The Alternate Proposed Decision represents an aggressive attack on Community Choice:

  • It increases PCIA charges by including as allowed procurement costs, utility-owned generation, contrary to legislative statute and for a potentially unlimited time period;
  • It fails to provide an absolute cap on PCIA charges, eliminating the predictability and stability of PCIA charges that is essential for Community Choice planning and viability;
  • It increases PCIA charges by replacing the statutory valuation of “estimated” losses with a formula that includes only losses from the actual sale of stranded resources. This means there is an incentive for the IOUs to maximize losses by selling off stranded resources cheaply or not at all.
  • It represents CPUC shielding IOU shareholders from all risks and responsibility regarding the procurement practices of the IOUs, passing the burden of IOU malfeasance onto Community Choice customers.

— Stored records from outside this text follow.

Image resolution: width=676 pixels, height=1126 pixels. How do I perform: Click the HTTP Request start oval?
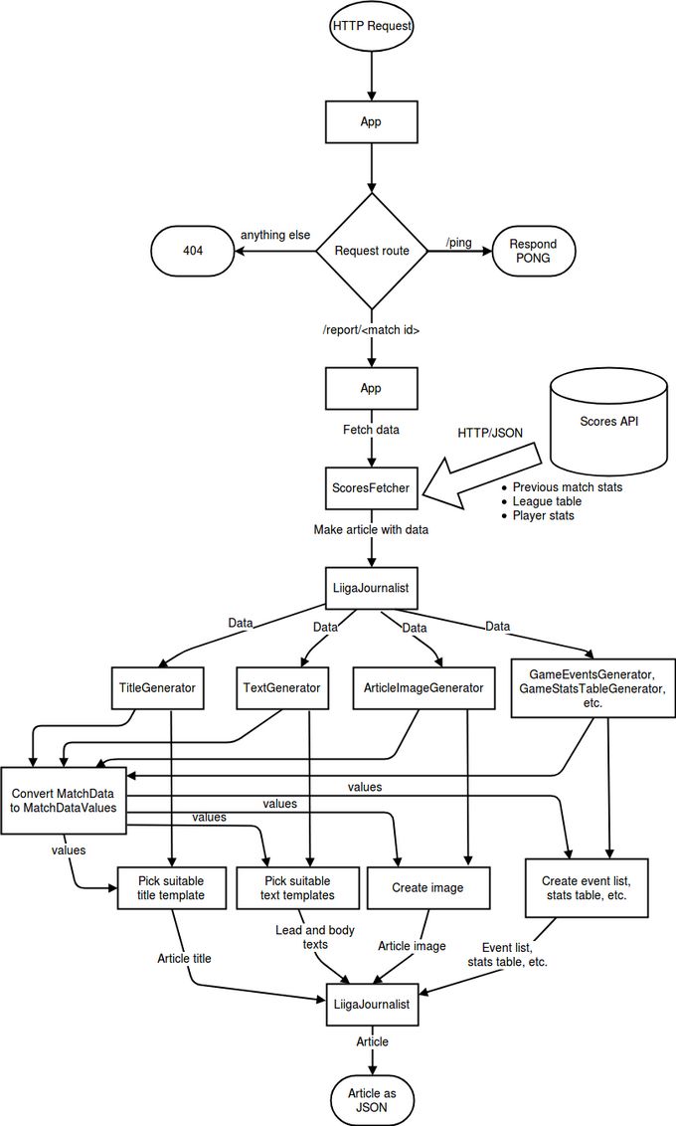click(372, 27)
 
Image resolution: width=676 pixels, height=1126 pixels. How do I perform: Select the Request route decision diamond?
click(372, 251)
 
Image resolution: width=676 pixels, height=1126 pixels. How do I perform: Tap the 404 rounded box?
click(193, 252)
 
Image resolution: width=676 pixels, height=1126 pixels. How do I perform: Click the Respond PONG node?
click(533, 252)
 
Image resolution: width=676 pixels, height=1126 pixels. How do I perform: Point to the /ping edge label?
click(459, 242)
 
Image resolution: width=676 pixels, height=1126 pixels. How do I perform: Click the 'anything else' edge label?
click(275, 235)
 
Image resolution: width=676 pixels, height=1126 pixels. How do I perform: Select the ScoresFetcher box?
click(370, 488)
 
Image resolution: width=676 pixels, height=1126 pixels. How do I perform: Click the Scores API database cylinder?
click(608, 423)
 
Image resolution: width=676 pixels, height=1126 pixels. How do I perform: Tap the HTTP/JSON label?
click(490, 433)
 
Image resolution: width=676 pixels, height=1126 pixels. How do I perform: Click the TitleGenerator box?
click(157, 688)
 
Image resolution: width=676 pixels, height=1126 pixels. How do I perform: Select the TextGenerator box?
click(282, 688)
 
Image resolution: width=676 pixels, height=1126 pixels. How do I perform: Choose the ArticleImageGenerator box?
click(423, 688)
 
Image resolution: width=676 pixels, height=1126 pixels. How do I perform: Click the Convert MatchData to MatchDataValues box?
click(64, 801)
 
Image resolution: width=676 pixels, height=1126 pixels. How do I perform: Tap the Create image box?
click(427, 887)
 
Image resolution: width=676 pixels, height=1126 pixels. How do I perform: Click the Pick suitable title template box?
click(171, 888)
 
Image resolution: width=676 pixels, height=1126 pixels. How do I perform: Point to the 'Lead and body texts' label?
click(315, 937)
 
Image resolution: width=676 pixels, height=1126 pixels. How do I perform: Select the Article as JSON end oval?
click(372, 1100)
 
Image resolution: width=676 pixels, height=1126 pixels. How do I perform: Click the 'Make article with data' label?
click(371, 529)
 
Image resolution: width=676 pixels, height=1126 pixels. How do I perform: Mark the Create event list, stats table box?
click(587, 888)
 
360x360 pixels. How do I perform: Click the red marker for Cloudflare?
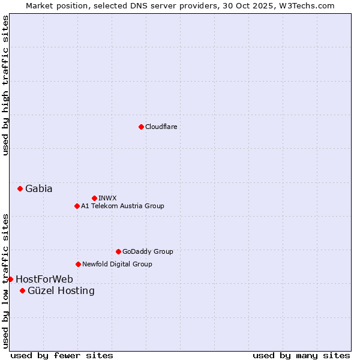click(141, 127)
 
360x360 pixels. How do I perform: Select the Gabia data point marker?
click(20, 188)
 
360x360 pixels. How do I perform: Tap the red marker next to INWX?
click(94, 198)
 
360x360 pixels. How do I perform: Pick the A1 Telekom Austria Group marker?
click(77, 206)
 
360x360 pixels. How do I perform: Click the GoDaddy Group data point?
click(118, 251)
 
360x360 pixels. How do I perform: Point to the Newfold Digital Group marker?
click(78, 264)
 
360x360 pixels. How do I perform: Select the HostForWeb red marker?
click(10, 279)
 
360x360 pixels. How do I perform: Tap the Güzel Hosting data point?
click(22, 291)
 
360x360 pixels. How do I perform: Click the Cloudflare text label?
click(161, 127)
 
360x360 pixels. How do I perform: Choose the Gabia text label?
click(38, 188)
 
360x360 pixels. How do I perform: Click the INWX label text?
click(107, 198)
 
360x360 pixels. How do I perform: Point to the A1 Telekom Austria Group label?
click(122, 206)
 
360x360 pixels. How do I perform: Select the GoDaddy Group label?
click(148, 251)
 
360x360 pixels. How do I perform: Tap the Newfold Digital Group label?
click(117, 264)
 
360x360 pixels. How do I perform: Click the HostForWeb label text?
click(44, 279)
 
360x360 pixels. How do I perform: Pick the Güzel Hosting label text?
click(61, 291)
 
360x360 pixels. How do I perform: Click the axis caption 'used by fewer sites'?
click(62, 355)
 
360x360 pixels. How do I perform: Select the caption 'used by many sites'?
click(301, 355)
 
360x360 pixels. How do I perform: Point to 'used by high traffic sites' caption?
click(5, 85)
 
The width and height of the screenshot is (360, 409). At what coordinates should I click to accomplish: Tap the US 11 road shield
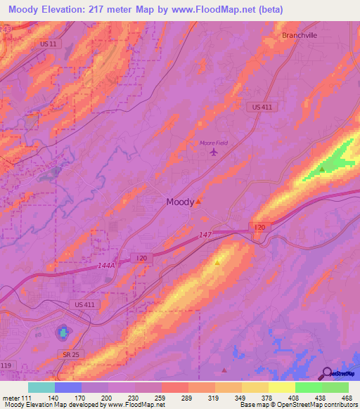pyautogui.click(x=49, y=63)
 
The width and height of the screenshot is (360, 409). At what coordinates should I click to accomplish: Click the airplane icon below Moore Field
pyautogui.click(x=214, y=152)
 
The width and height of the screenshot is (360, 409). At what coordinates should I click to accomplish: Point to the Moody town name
pyautogui.click(x=180, y=202)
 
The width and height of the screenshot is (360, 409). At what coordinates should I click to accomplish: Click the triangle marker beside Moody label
pyautogui.click(x=199, y=201)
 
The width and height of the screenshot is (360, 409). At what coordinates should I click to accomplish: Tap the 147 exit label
pyautogui.click(x=205, y=235)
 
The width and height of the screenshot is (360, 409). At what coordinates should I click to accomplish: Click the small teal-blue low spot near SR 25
pyautogui.click(x=63, y=330)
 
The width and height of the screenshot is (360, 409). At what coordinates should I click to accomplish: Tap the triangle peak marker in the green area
pyautogui.click(x=322, y=169)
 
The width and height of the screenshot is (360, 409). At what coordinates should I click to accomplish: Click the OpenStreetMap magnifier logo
pyautogui.click(x=326, y=374)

The PCIA methodology imposed via the Alternate Proposed Decision would be extremely damaging to Community Choice programs throughout California.

Please oppose any PCIA methodology that disadvantages Community Choice programs vis a vis the IOUs. Please also oppose any CPUC action that undermines the ability of Community Choice programs to deliver environmental, economic, and social justice benefits to the communities they serve.

California now has 18 operational Community Choice programs in 160 communities across California, serving eight million customers. These programs are leading the way to a future in which our State’s aggressive greenhouse gas reduction targets are not just met, but are met ahead of schedule, cost-effectively, and with economic and social benefits to their communities. To adhere to the Legislature’s intent in AB 117 (2002), which created the Community Choice option for local governments, the CPUC has a duty to ensure that unfair, anti-competitive costs are not shifted to these programs, undermining their financial viability.

CPUC’s adoption of the APD would undermine Community Choice programs, in direct violation of of AB 117. This action would showcase yet again the CPUC’s bias toward the IOUs and against Community Choice programs.

We therefore ask you to call on the CPUC to comply with AB 117 and soundly reject the APD.